Reputation: 878
I'm preparing for an exam and stumbled over a question regarding boxing/unboxing. I always thought if i box let's say a float like this:
float x = 4.5f;
object o = x;
If a want a value type variable back from o
, I will have to unbox it to a float.
float y = (float)o;
This should throw an exception:
int z = int(o);
If I want to cast the value stored in o
to an int I will have to unbox it first and cast afterwards like this:
int z = (int)(float)o;
Now the question i stumbled upon:
Suppose you have a method like this:
public static void FloorTemperature(float degrees) {
object degreesRef = degrees;
`xxx`
Console.WriteLine(result);
}
You need to ensure the application does not throw exceptions on invalid conversions. Which code segment should you insert for xxx
(I think invalid conversion are invalid cast exceptions):
(a) int result = (int)degreesRef;
(b) int result = (int)(float)degreesRef;
The correct solution is (a), but to me (b) looks correct.
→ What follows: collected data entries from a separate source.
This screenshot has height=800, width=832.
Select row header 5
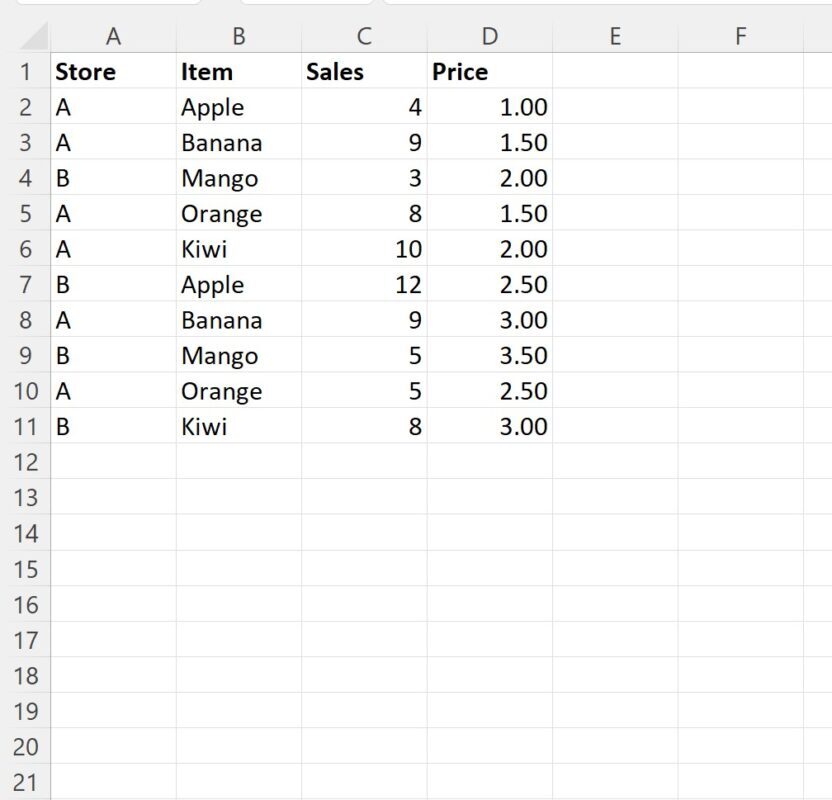coord(24,213)
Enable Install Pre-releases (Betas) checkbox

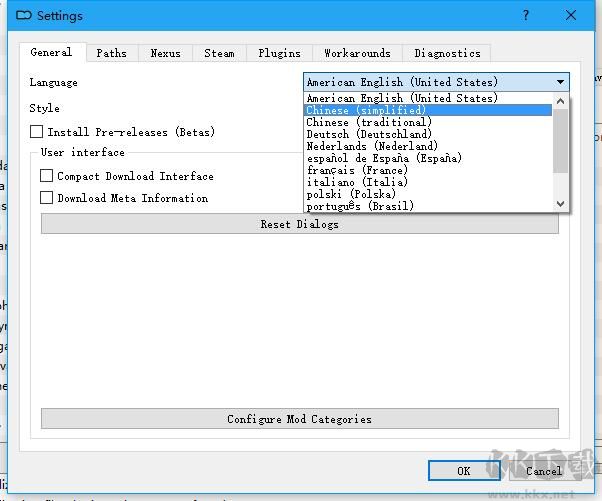(x=37, y=132)
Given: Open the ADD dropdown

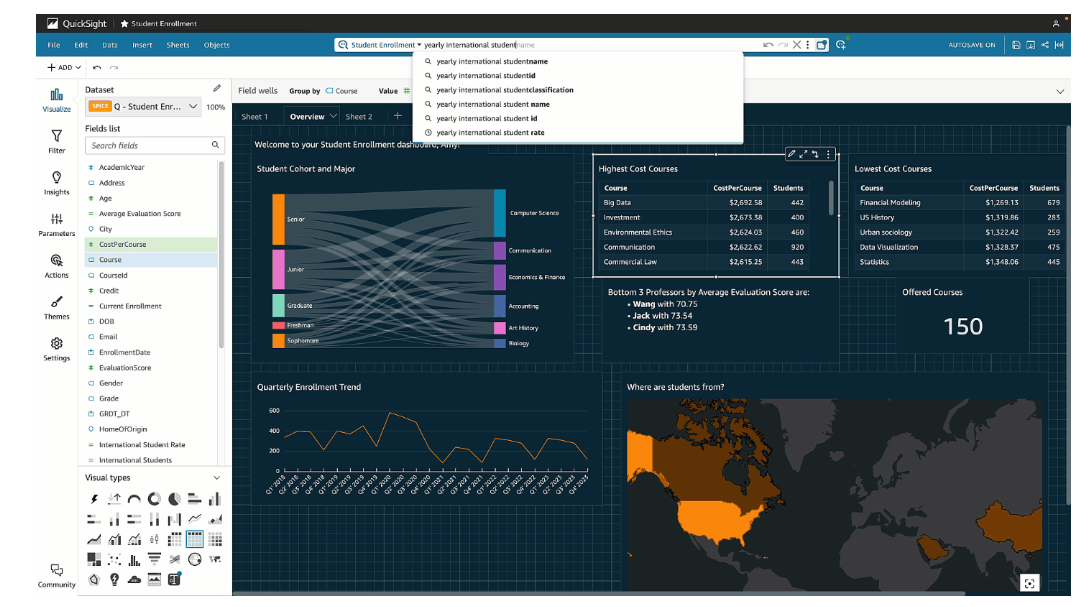Looking at the screenshot, I should click(x=64, y=67).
So can you please enlighten me? What am I missing?
Kind regards
Upvotes: 2
Views: 1395
Reputation: 2309
You aren't missing anything
The answer should be (b) because:
(a) throws an exception since you are trying to cast object
to int
.
(b) is correct since you first cast it to float
then you cast it to int
which rounds it but doesn't throw an exception.